Work required => Turn the items from the very first line through the line containing "pyautogui.click(x=275, y=121)", both ends included, into a Markdown table with the columns No. and Line. Give each nonblank line its own row, and leave out the pictures.

Data for this task =>
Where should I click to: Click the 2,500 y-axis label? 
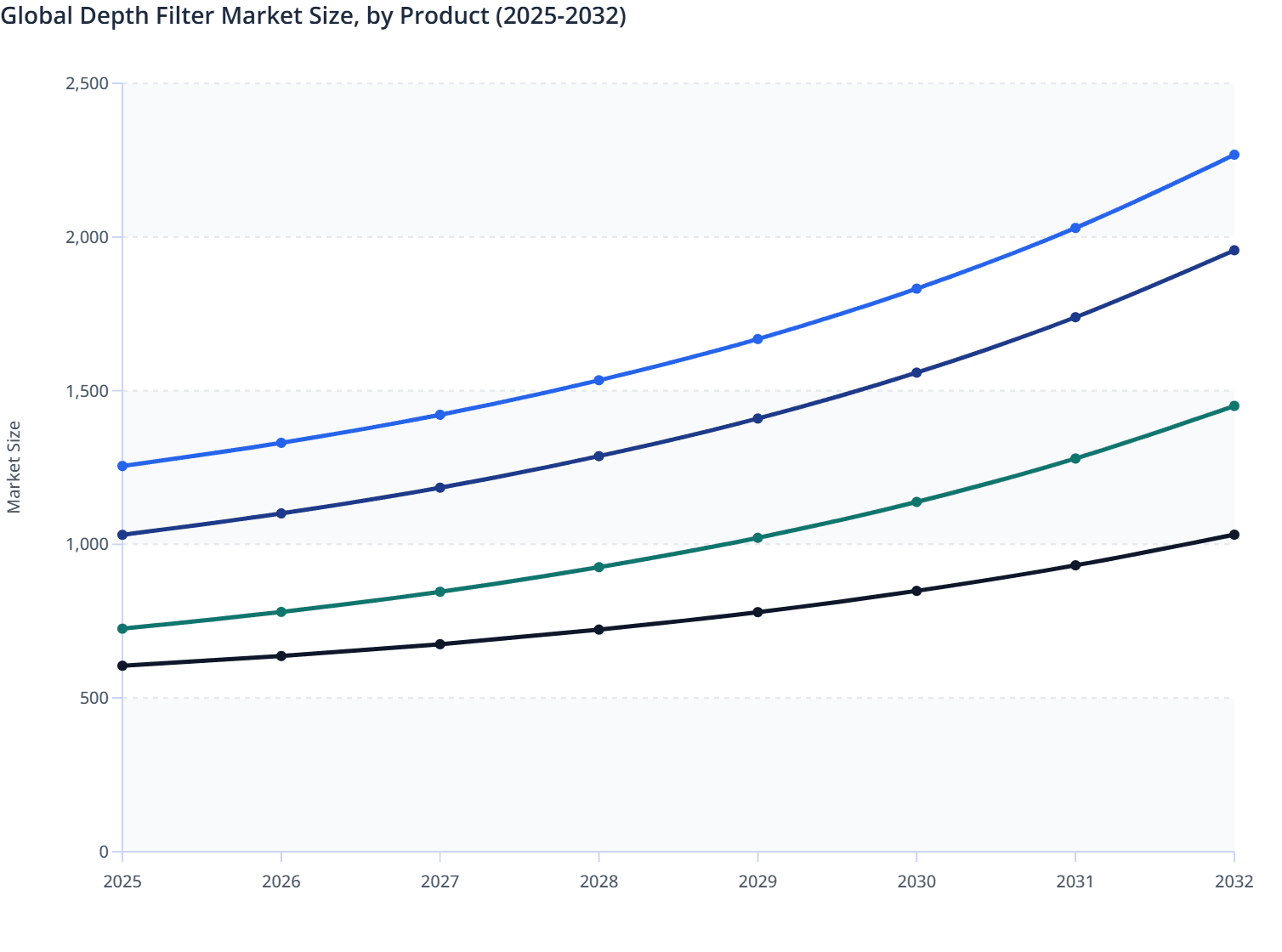87,83
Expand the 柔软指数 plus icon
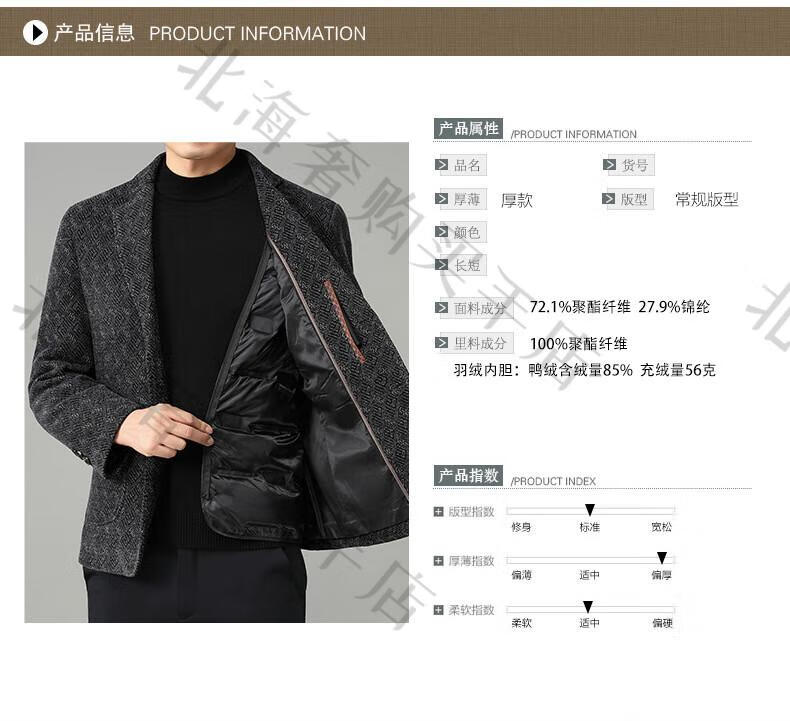Image resolution: width=790 pixels, height=721 pixels. (x=438, y=610)

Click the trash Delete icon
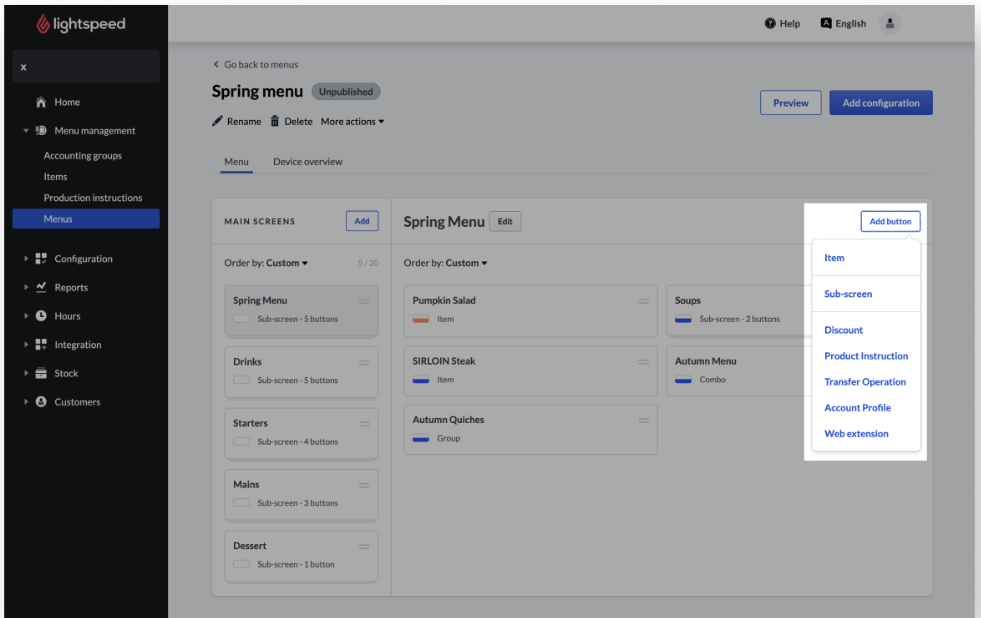pyautogui.click(x=275, y=121)

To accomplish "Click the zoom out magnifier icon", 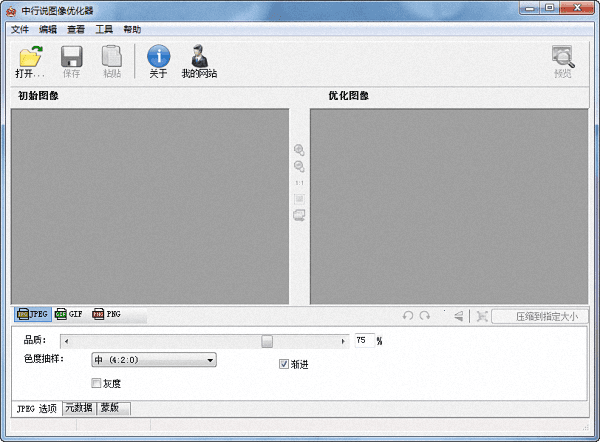I will tap(299, 166).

Worked solution =>
| No. | Line |
|---|---|
| 1 | Where should I click to: Click the 2,500 y-axis label?  |
| 2 | 87,83 |
| 3 | Expand the 柔软指数 plus icon |
| 4 | Image resolution: width=790 pixels, height=721 pixels. (x=438, y=610) |
| 5 | Click the trash Delete icon |
| 6 | pyautogui.click(x=275, y=121) |